A business line of credit is a financial borrowing agreement between a business and a financial institution such as a bank. Many businesses use a business line of credit to expand, provide stop-gap funds, or purchase seasonal inventory. Depending on the current financial market, the size and success of the business, and bank regulations, the size and terms of the line of credit may vary.
There are many reasons why a business line of credit can be an asset to a company. For seasonal businesses, such as ski shops or swimsuit boutiques, a line of credit can provide operating expenses during the off season and create capital to buy seasonal merchandise. For expanding operations, a business line of credit can allow an owner to pay for construction, increase inventory, and cover expenses before the expansion is completed.
Many business lines of credit are unsecured, meaning that collateral is not required to get the deal. This can be a relief to many business owners who are afraid to put their business or personal property up as collateral, since they could lose the property if the credit is not repaid. Most financial institutions will require proof of ownership and a detailed revenue history to ensure that the business is not already in serious financial trouble. Revenue success may determine some of the terms of the line of credit, and may increase or decrease maximum amount of that can be borrowed.
A business line of credit differs from a loan in distribution and repayment options. In a loan, the money is given as a lump sum, and the borrower is responsible for making payments on the entire sum within a given time period. Most business lines of credit are revolving; the borrower can withdraw as much as needed up to the maximum allowed, and is only responsible for payments on the amount borrowed. Interest rates on a line of credit are generally variable depending on the market, while loan rates may be fixed.

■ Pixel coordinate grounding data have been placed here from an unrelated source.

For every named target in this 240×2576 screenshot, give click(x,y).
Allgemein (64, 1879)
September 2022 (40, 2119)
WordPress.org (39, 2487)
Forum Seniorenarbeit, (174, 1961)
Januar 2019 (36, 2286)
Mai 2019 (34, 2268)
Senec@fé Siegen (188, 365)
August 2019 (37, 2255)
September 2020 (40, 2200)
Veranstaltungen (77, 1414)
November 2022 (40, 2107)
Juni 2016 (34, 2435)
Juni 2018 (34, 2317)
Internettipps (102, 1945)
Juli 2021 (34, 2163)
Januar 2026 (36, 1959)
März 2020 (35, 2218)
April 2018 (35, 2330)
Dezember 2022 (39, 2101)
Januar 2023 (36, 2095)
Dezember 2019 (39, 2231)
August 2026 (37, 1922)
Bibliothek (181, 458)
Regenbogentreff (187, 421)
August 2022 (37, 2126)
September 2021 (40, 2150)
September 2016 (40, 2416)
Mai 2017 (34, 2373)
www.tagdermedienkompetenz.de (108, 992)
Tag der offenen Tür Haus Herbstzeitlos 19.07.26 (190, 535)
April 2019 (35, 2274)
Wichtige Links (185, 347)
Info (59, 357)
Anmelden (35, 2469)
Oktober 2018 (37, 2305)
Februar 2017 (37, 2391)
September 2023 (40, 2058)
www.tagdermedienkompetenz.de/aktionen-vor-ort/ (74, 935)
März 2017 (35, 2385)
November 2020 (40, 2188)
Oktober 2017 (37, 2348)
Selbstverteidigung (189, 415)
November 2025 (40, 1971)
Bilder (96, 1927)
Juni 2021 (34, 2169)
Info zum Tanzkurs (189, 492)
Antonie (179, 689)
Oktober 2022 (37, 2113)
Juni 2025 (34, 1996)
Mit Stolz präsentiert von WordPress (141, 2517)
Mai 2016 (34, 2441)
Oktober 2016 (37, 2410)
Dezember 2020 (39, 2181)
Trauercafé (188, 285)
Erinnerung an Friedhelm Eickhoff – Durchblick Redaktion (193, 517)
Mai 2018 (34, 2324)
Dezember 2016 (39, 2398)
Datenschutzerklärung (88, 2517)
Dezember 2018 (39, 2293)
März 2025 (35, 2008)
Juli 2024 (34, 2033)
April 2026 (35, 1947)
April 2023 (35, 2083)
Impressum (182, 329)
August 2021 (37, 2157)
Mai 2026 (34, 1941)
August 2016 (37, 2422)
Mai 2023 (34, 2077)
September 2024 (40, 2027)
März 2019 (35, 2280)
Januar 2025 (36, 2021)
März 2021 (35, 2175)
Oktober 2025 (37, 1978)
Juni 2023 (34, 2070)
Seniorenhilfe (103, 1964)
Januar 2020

The downsides of a business line of credit are similar to those found with other credit agreements. Some fees, such as withdrawal or transaction charges, early repayment penalties, or enormous late charges, may raise the total cost of a credit line considerably. A large shift in the economy can send interest rates skyrocketing, leading to much higher payments. If a business does not perform as well as expected, repayment can become impossible, leading to higher total debt and possible bankruptcy.